The announcement of the new U.S. space plan came a day after the U.S. confirmed it would initiate under the Trump administration a withdrawal from another treaty, this one between the U.S. and the then Soviet Union, limiting nuclear missiles, the Intermediate-Range Nuclear Forces (INF) Treaty of 1987.
Russia is warning that the "Missile Defense Review" will fuel an arms race in space.

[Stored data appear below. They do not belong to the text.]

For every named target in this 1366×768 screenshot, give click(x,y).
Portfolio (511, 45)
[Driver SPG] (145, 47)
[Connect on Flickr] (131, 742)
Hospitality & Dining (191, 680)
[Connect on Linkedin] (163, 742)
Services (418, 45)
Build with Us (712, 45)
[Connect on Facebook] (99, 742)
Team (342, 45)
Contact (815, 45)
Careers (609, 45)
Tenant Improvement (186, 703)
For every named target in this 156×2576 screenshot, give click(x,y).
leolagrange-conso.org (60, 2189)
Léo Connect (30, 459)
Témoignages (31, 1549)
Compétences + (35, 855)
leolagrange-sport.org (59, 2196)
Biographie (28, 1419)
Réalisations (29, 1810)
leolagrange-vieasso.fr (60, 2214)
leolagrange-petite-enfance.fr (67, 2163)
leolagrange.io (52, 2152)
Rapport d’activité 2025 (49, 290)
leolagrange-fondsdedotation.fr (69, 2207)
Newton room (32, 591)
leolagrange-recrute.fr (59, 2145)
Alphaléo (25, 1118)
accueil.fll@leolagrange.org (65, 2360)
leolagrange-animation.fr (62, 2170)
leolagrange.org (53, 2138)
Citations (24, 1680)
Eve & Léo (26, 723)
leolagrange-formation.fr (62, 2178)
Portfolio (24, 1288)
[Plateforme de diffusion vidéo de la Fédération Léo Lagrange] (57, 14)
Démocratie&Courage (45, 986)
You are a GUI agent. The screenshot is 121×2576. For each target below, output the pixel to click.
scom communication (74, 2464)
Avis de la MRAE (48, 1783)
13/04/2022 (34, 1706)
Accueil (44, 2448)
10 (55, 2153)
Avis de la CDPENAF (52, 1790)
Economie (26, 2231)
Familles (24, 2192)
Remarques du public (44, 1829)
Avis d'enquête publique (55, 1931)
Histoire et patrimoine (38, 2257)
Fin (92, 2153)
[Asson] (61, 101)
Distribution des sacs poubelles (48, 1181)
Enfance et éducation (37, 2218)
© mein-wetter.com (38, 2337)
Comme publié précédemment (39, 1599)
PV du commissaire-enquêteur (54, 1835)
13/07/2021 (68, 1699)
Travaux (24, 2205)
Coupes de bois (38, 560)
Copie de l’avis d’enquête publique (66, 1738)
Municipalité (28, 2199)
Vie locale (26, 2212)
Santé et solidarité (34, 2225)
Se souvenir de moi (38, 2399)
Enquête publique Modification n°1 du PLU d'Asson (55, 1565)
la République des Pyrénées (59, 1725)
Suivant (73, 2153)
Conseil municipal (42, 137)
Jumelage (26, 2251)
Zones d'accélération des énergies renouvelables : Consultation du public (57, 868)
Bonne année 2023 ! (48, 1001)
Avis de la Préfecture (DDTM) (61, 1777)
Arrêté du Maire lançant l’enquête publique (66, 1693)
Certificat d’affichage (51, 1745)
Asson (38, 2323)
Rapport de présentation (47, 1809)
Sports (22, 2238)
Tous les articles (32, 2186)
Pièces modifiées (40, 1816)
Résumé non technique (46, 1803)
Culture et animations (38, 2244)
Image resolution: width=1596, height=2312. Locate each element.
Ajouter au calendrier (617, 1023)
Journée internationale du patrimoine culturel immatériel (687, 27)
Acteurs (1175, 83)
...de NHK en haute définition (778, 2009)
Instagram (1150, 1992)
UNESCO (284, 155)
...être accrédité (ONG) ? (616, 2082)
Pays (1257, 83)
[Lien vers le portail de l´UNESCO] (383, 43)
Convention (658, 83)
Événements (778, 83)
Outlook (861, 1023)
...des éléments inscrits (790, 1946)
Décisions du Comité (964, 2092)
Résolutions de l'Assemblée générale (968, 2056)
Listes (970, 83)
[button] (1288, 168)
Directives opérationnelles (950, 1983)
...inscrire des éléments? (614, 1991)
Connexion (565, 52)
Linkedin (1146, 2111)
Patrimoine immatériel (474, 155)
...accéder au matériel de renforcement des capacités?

An Associated Press story out of Russia last week reported: "The Russian Foreign Ministry described the new U.S. strategy as a proof of 'Washington's desire to ensure uncontested military domination in the world.'" 3
"It warned that the expansion of the U.S. missile defense system 'will inevitably start an arms race in space with the most negative consequences for international security and stability.'"
The "'implementation of its plans and approaches will not strengthen security of the U.S. and its allies,' the ministry said in a statement. 'Attempts to take that path will have the opposite effect and deal another heavy blow to international stability.'"
The AP story said: "The Russian Foreign Ministry described the review as an attempt to reproduce President Ronald Reagan's 'Star Wars' missile defense plans on a new technological level and urged the Trump administration to 'come to its senses' and engage in arms control talks with Russia."
Meanwhile, Defense News last week questioned whether Congress will fund the "Missile Defense Review" proposals. It said that "unless Congress approves the major funding increases that will be required to make it a reality, many of those programs may fall by the wayside--and questions are emerging over whether these systems will be funded by the Democratic House of Representatives that is looking to cut defense spending." 4
Professor Francis A. Boyle, professor of international law at the University of Illinois College of Law, who has long written about space military and weaponization issues, ties the new space plan to where the Reagan Star Wars plan got its name: "Well Lucas Films and its successors," stated Boyle, "have done all they can to keep their Star Wars franchise alive for the past four decades and milk it for all it's worth. And now the Pentagon will be keeping their Star Wars franchise and milking it for all its worth."
This is being done, of course, with the zealous promotion of Darth Trump.